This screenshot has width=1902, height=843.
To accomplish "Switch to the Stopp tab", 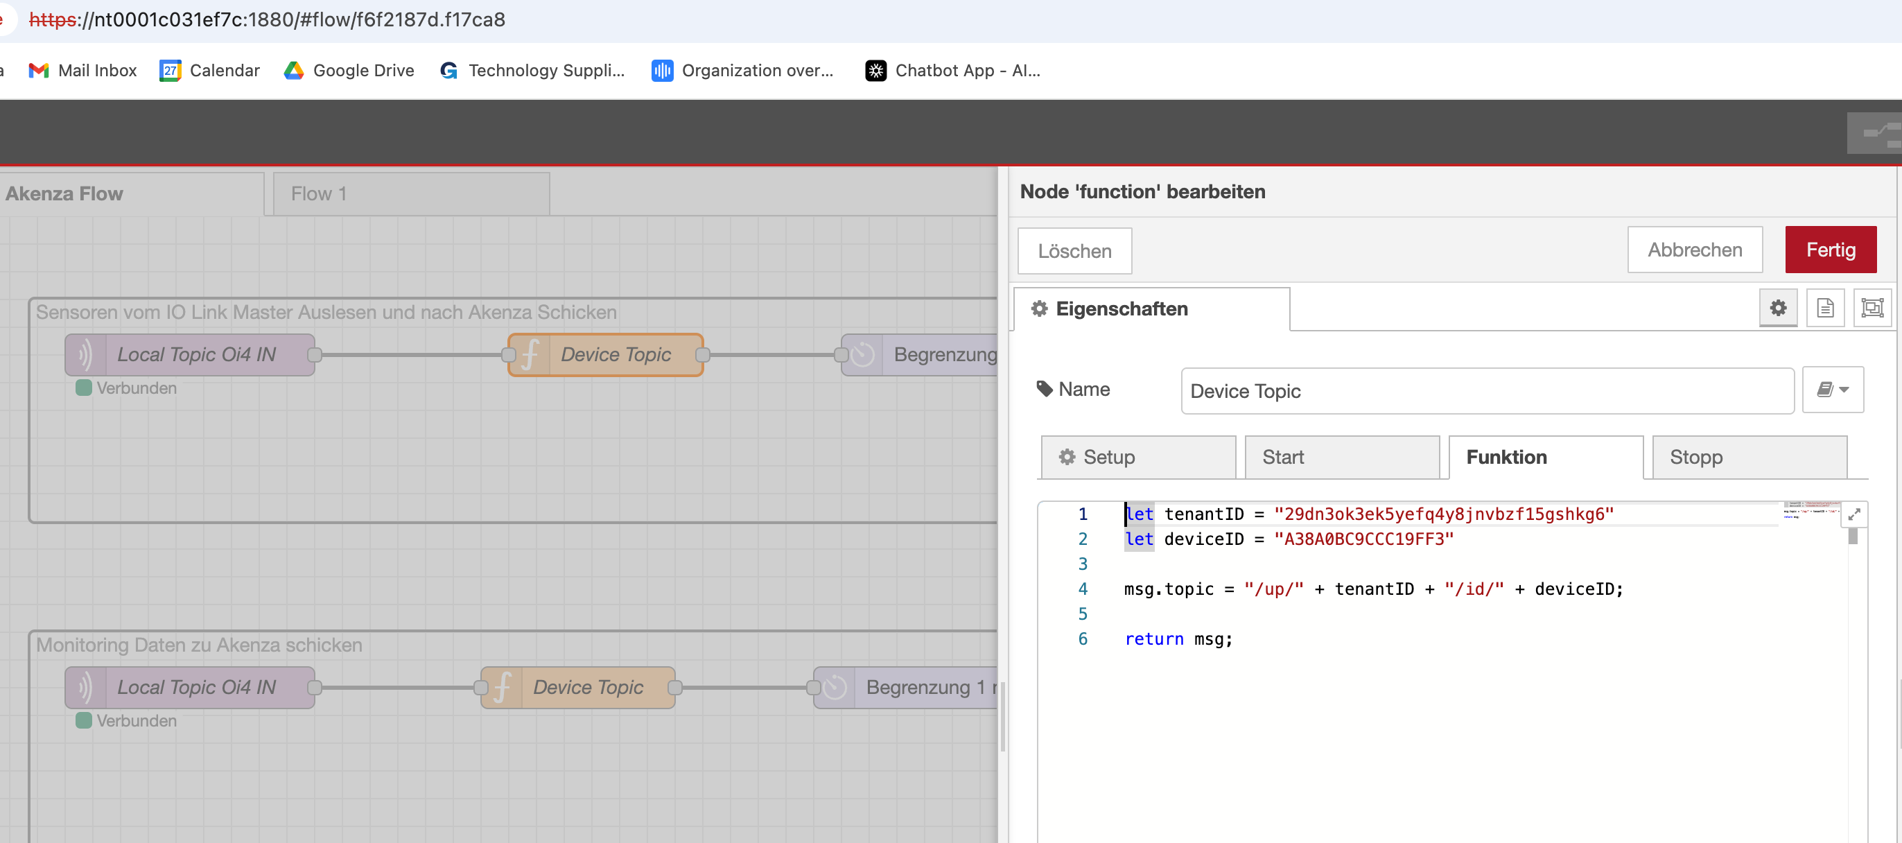I will 1749,458.
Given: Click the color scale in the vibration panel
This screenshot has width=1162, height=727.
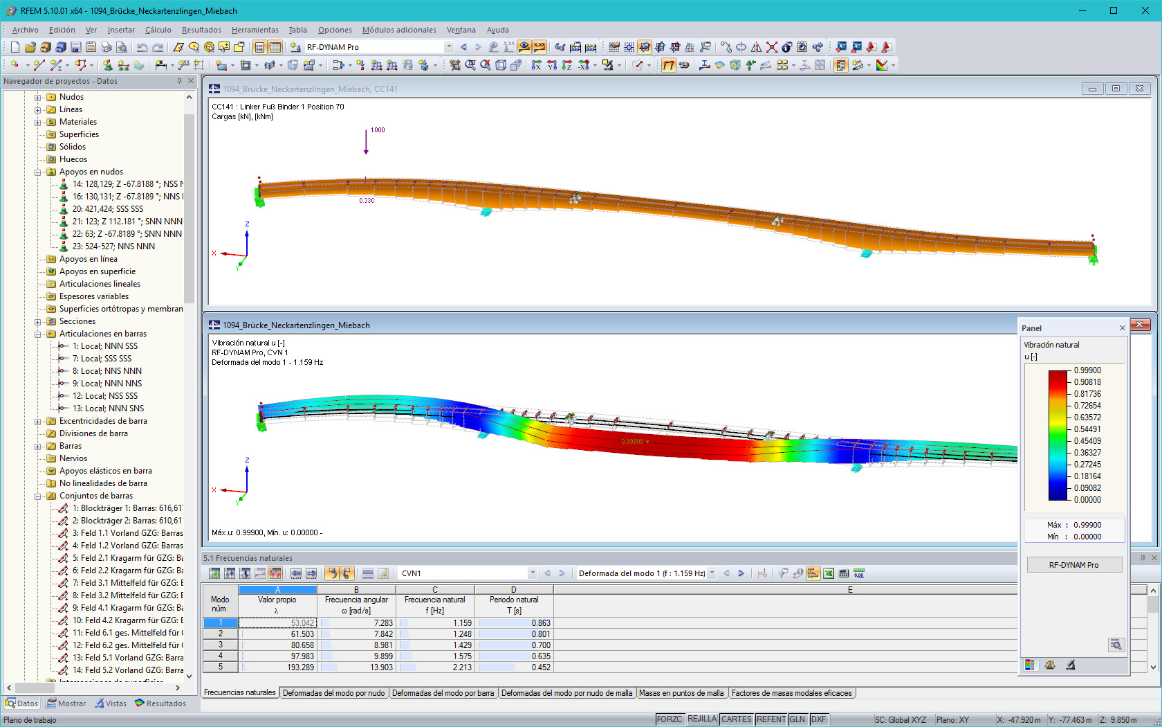Looking at the screenshot, I should pyautogui.click(x=1057, y=436).
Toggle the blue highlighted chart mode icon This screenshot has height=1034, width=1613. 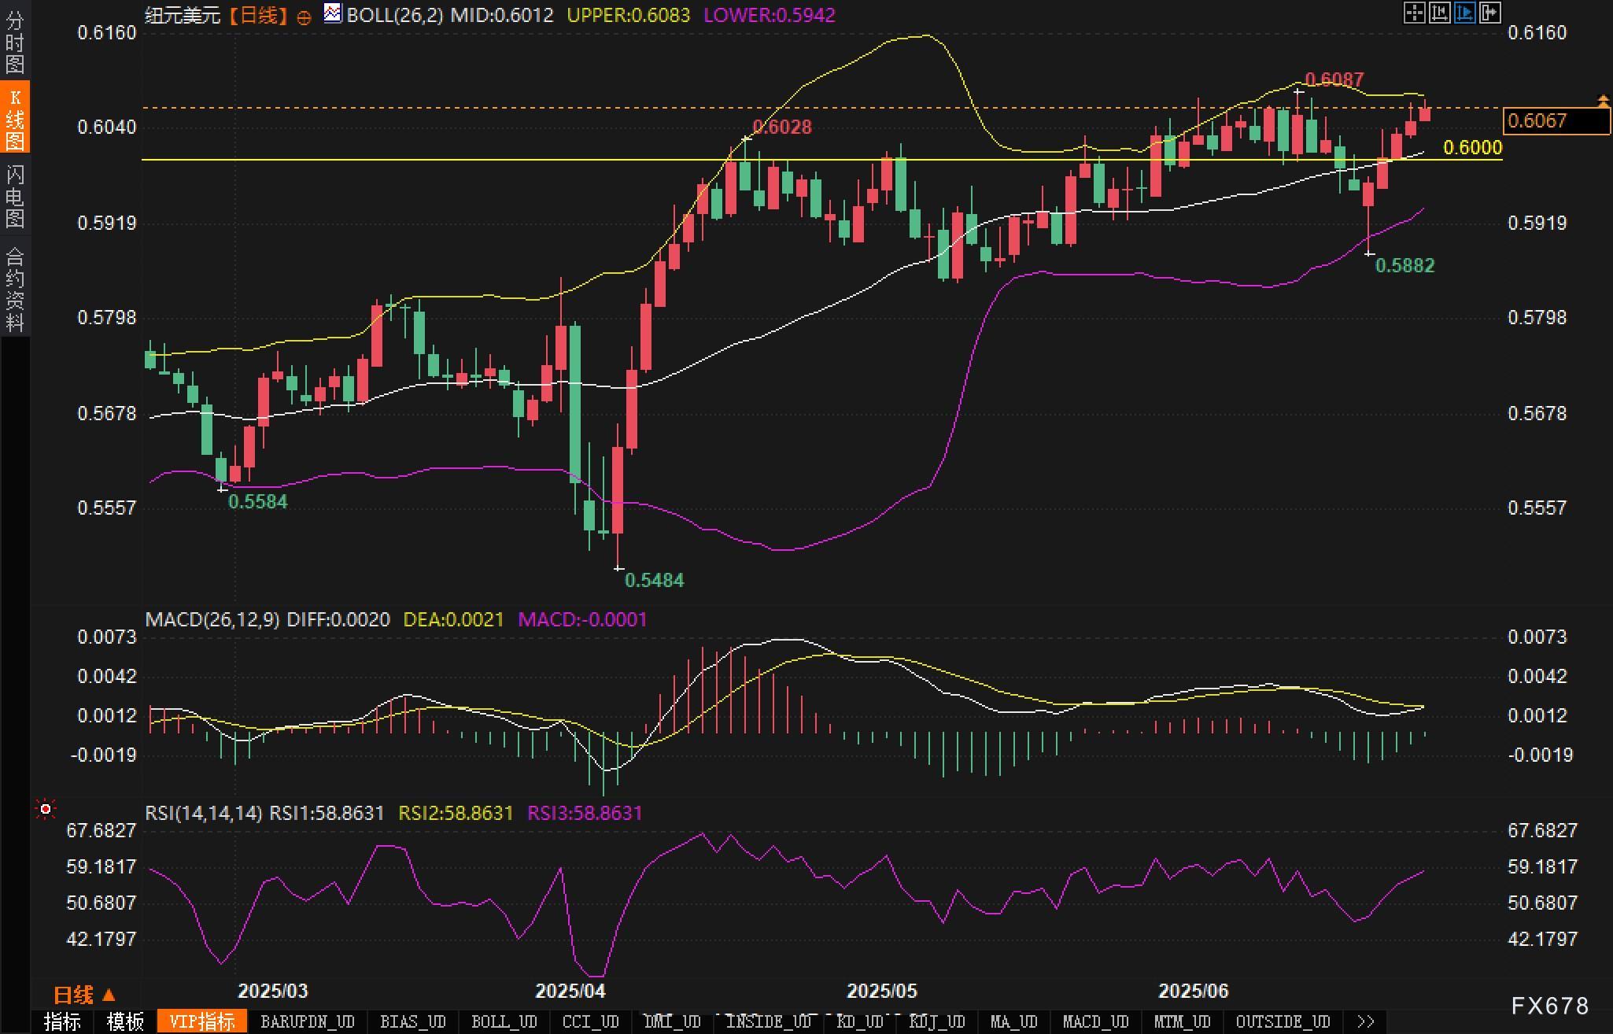(1464, 13)
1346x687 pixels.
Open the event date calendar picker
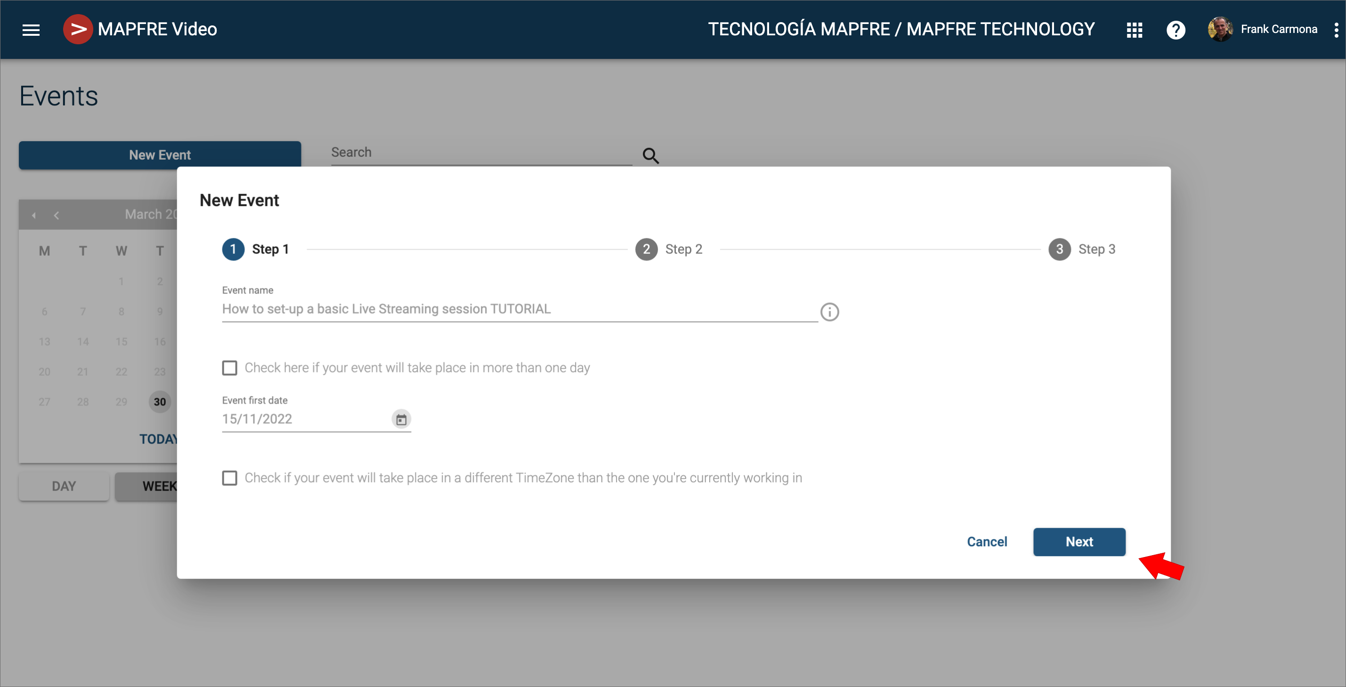(401, 419)
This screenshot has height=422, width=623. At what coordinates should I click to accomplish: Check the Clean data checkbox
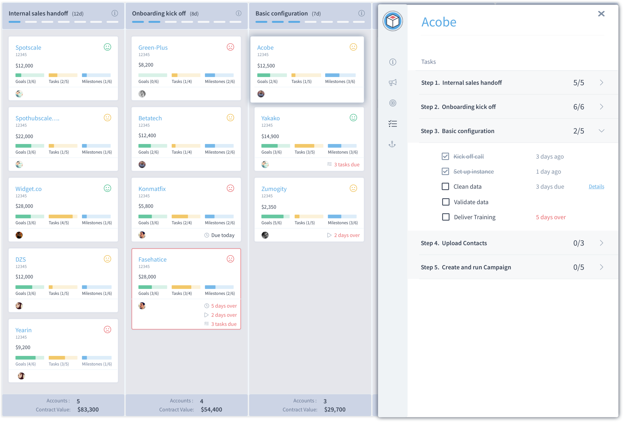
_ _ _ _
Exactly the lines from the line that contains "1346x687 pixels." through the last line above, and no other lines, must be output, with pictures excluded.

Solution to the exercise =
1346x687 pixels.
Open the event date calendar picker
(401, 419)
This screenshot has height=422, width=623. At what coordinates should I click to accomplish: Check the Clean data checkbox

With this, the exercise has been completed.